Como a leitura pode ajudar a aumentar a durabilidade das lembranças?
Resumo
Por que muitos idosos têm dificuldade para saber o que comeram no dia anterior, apesar de se lembrarem com detalhes de fatos da infância? A resposta pode estar em quatro letrinhas: BDNF, uma proteína que, segundo estudos recentes, tem papel fundamental na persistência das memórias.
Líder do grupo que faz essas pesquisas, o neurocientista Ivan Izquierdo é um dos principais estudiosos da memória do mundo. Coordenador do Centro de Memória da PUC-RS, ele falou sobre o tema à repórter Flávia Mantovani da Folha SP sobre as novas pesquisas envolvendo a memória dos idosos no 4º Congresso Brasileiro de Cérebro, Comportamento e Emoções, realizado em Bento Gonçalves (RS) na semana de 20 a 25 de maio de 2008.
Falou sobre suas descobertas e citou estudos que buscam uma droga que melhore a falta de persistência da memória - sobre os quais ainda não pode revelar detalhes porque estão em andamento.
Enquanto não se descobre um remédio que aumente a durabilidade das lembranças, é possível driblar o problema com um hábito que, segundo ele, é o melhor para estimular a memória: a leitura. "Quando lemos, fazemos um scanner do universo inteiro que o cérebro conhece."
Folha - O que os estudos têm mostrado sobre o papel da BDNF no mecanismo da memória?
Ivan Izquierdo - Ela atua na persistência, na duração das memórias. Cerca de 12 horas depois da aquisição de uma memória, essa proteína é produzida e liberada no hipocampo [uma região do cérebro Sem ela, a memória grava, mas não dura. Provavelmente é isso que acontece quando envelhecemos. Essa falta de persistência é característica da memória dos idosos, que se lembram de fatos da infância, mas não de coisas atuais.
Folha - Nos idosos, então, há uma falha na produção de BDNF?
Izquierdo - Seguramente há um problema nos mecanismos ligados à BDNF, não sabemos se na produção e liberação ou se nos passos anteriores a isso.
Folha - Mas pessoas jovens também sofrem de falta de persistência.
Izquierdo - Todos temos falta de persistência em algum momento. Mas é mais notório na idade avançada. É uma característica da idade, não tem significado patológico. Todas as funções corporais declinam com a idade, mas podem melhorar.
Folha - Como podemos exercitar a memória?
Izquierdo A melhor forma é lendo. A leitura envolve memória visual, verbal, relação com o contexto, tudo isso processado em milissegundos. Quando lemos, fazemos um scanner do universo inteiro que o cérebro conhece. Não há nenhuma outra atividade cerebral que chegue perto disso. Fazer palavras cruzadas, por exemplo, ajuda, mas ler ajuda muito mais.

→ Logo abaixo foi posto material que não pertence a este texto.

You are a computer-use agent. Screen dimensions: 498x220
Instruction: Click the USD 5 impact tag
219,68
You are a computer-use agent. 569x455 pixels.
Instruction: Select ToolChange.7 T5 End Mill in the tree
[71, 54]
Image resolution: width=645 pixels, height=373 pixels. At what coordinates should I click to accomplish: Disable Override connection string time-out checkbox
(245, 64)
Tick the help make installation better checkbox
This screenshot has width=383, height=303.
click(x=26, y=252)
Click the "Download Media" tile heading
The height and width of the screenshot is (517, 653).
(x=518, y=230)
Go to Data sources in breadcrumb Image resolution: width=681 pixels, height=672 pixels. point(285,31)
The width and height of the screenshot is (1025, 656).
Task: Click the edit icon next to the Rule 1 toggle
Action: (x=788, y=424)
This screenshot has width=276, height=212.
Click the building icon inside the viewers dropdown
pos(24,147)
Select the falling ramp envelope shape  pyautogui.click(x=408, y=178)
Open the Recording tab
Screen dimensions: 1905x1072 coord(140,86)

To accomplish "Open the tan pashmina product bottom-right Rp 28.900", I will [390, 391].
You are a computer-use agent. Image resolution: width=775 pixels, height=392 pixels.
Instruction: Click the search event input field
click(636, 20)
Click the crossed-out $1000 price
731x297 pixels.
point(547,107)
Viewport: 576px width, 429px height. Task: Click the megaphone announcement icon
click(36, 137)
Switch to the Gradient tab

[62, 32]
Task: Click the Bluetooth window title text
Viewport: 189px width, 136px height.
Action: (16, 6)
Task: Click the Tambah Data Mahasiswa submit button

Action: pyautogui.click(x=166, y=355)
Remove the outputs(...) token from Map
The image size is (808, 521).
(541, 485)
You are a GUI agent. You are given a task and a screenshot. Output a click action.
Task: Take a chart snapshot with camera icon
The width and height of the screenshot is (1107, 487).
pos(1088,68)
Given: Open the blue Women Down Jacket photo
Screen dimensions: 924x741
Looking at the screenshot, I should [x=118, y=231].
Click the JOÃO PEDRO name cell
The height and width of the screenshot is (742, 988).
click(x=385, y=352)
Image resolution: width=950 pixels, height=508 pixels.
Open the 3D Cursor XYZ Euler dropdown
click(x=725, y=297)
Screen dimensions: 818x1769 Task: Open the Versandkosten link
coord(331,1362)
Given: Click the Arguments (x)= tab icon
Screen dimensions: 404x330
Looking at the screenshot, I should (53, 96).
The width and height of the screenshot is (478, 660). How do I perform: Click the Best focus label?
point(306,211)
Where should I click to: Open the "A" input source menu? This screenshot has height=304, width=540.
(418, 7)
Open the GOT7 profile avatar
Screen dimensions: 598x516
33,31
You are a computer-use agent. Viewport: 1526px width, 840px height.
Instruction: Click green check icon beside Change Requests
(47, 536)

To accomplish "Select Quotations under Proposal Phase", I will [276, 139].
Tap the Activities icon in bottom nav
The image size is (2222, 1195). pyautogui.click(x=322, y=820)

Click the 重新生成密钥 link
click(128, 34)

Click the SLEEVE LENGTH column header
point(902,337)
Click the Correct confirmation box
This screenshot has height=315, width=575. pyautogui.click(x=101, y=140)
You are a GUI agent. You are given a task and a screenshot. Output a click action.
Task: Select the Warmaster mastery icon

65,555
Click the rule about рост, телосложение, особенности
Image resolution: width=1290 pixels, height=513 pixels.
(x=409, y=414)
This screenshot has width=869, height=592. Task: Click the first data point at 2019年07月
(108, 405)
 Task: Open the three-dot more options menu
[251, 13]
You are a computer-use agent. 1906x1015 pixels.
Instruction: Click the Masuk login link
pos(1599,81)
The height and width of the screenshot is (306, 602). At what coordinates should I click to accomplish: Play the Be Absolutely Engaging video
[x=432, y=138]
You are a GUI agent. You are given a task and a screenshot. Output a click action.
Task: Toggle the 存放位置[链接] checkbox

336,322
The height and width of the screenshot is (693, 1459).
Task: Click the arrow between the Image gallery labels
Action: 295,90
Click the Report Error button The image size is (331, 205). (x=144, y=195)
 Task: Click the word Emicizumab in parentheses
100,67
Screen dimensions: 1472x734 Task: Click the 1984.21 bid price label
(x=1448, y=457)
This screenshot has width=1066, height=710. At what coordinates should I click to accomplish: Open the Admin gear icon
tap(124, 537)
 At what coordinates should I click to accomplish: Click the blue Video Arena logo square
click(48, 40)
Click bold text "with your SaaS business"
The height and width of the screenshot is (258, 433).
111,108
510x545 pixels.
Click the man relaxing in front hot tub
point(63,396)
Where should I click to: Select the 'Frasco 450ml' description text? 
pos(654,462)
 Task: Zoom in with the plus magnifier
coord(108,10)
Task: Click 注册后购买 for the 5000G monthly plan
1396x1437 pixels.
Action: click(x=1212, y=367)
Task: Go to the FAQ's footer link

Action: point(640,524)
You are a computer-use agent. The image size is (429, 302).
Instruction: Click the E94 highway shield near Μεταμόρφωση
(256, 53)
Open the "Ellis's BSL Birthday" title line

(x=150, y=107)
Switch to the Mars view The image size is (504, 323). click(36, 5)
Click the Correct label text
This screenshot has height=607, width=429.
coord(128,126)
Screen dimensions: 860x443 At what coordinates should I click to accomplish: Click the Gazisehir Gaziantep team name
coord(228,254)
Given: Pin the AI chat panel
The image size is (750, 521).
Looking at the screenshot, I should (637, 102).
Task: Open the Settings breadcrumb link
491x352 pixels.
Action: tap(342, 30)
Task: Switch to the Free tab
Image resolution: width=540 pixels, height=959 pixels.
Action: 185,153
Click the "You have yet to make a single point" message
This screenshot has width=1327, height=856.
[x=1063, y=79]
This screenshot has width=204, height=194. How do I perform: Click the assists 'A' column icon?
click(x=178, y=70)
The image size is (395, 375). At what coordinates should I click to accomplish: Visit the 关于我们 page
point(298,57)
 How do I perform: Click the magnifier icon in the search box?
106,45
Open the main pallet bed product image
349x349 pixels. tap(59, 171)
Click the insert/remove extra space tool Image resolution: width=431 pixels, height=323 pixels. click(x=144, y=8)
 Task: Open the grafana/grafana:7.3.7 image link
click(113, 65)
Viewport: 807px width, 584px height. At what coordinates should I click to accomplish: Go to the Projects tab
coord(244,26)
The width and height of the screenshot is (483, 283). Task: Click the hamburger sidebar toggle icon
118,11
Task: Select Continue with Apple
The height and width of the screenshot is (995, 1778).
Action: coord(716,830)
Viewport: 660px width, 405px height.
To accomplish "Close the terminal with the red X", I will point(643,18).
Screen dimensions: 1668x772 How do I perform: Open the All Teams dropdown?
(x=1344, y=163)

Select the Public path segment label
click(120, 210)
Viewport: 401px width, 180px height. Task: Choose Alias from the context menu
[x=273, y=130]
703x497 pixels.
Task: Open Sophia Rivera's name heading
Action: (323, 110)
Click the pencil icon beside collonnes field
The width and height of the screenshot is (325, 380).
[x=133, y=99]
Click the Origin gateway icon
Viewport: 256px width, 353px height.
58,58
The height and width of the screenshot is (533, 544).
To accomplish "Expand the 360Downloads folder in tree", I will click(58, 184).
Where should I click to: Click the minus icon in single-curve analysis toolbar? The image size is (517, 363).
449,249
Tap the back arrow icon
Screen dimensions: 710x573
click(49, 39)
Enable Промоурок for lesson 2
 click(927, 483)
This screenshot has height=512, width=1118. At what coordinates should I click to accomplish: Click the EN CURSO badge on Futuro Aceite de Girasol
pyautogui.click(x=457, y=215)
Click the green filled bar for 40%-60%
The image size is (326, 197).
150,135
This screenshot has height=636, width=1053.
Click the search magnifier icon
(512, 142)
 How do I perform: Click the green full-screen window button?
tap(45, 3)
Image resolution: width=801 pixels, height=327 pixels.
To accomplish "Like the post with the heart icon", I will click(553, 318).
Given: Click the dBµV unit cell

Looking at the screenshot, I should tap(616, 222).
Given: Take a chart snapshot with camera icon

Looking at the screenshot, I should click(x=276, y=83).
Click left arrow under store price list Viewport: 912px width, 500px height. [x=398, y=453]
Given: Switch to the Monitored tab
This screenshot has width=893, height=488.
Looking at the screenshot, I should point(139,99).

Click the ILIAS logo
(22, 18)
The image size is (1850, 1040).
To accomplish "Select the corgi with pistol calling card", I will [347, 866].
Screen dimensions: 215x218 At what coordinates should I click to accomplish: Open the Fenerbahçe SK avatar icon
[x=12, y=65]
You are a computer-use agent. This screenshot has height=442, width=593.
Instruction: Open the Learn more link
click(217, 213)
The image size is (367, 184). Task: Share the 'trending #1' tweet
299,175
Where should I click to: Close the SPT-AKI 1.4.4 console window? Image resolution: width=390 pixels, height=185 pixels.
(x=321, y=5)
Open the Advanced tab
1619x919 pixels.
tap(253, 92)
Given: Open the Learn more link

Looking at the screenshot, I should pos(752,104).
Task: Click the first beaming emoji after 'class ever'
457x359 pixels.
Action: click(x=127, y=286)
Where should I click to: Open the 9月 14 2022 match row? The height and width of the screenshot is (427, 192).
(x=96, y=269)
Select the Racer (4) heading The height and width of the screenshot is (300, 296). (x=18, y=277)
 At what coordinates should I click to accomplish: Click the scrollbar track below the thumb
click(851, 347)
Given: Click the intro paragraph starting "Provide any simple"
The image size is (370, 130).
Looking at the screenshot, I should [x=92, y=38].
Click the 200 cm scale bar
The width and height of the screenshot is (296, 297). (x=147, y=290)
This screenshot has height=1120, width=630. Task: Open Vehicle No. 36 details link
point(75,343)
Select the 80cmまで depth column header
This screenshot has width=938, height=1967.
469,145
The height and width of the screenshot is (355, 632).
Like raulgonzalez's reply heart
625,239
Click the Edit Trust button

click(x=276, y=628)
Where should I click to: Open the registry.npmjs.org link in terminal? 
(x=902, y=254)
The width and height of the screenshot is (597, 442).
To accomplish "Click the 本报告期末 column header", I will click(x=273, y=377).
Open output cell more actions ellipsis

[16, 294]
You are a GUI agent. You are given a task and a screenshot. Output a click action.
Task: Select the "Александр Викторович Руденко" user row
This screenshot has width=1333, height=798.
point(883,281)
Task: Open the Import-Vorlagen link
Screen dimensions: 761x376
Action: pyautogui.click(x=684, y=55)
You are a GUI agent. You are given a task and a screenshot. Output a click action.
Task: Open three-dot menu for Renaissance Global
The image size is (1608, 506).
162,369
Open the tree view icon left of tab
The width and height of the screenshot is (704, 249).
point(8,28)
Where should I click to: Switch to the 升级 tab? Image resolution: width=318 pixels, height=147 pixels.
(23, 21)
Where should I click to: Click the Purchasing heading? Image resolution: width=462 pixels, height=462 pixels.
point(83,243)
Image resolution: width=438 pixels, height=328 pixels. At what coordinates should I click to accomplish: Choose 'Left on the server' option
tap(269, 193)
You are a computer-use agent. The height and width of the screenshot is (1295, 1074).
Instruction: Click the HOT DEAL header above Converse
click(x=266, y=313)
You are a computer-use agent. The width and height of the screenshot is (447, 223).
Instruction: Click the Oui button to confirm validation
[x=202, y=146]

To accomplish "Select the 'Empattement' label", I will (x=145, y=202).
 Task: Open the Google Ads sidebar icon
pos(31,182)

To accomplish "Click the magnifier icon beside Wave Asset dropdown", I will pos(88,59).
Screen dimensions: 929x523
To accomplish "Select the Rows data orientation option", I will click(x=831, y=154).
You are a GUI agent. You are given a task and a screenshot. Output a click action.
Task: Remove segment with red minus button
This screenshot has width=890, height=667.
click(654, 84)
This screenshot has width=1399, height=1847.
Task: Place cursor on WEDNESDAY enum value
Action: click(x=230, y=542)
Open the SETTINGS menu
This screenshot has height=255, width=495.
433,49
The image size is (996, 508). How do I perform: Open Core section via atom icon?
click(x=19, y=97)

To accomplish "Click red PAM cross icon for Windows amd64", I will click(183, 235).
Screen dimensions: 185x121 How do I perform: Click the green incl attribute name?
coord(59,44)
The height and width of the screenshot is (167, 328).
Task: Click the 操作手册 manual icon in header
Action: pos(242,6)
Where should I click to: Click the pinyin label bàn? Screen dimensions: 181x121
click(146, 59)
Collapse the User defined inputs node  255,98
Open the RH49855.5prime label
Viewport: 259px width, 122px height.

A prova disso é que as pessoas que mais lêem, que são os professores e os atores, são os que têm melhor memória. Quando eles têm doença de Alzheimer, a têm mais tardiamente, e, na fase inicial, de forma mais leve. Uma pessoa que tinha uma grande memória e depois a perdeu foi o presidente [Ronald] Reagan, dos EUA. Ele tinha essa capacidade porque era ator, não por ser um homem inteligente.
Folha - Inteligência e memória não são sinônimos, certo?
Izquierdo - Não. Inteligência abrange memória. Mas é mais inteligente uma pessoa que tem uma agenda com telefone de quem possa informá-la de algo do que alguém que tenta se lembrar de tudo, porque não vai conseguir nunca.
Folha - Por que a memória melhora quando é exercitada?
Izquierdo - Todas as funções que envolvem sinapses melhoram com o uso. Isso é facilmente perceptível nas funções atléticas. Os músculos de um goleiro funcionam melhor na hora de dar um pulo do que os de uma pessoa sedentária.A estimulação repetida de um nervo melhora o tamanho e a função dele. Já a falta da estimulação faz com que ele atrofie. O mesmo acontece com a memória. Aquelas pessoas que nunca aprendem nada perambulam por aí como fantasmas. A forma de evitar isso é aprender, ler.
Folha - Os estudos com a BDNF foram feitos com animais. Há previsão de estudos com humanos?
Izquierdo - Tudo o que sabemos de memória que tem interesse prático foi feito em animais. Os estudos envolvem a colocação de cânulas para injetar drogas, análises do tecido cerebral, o que é impossível em humanos. Nos humanos, podemos fazer outros tipos de teste. Agora, por exemplo, estamos fazendo estudos com humanos idosos e não idosos para ver se há algum remédio psiquiátrico que possa melhorar a falta da persistência da memória. Estamos na fase de finalização dos resultados.
Fonte: Folha de SP
Mais um bom motivo para cultivarmos o hábito da leitura!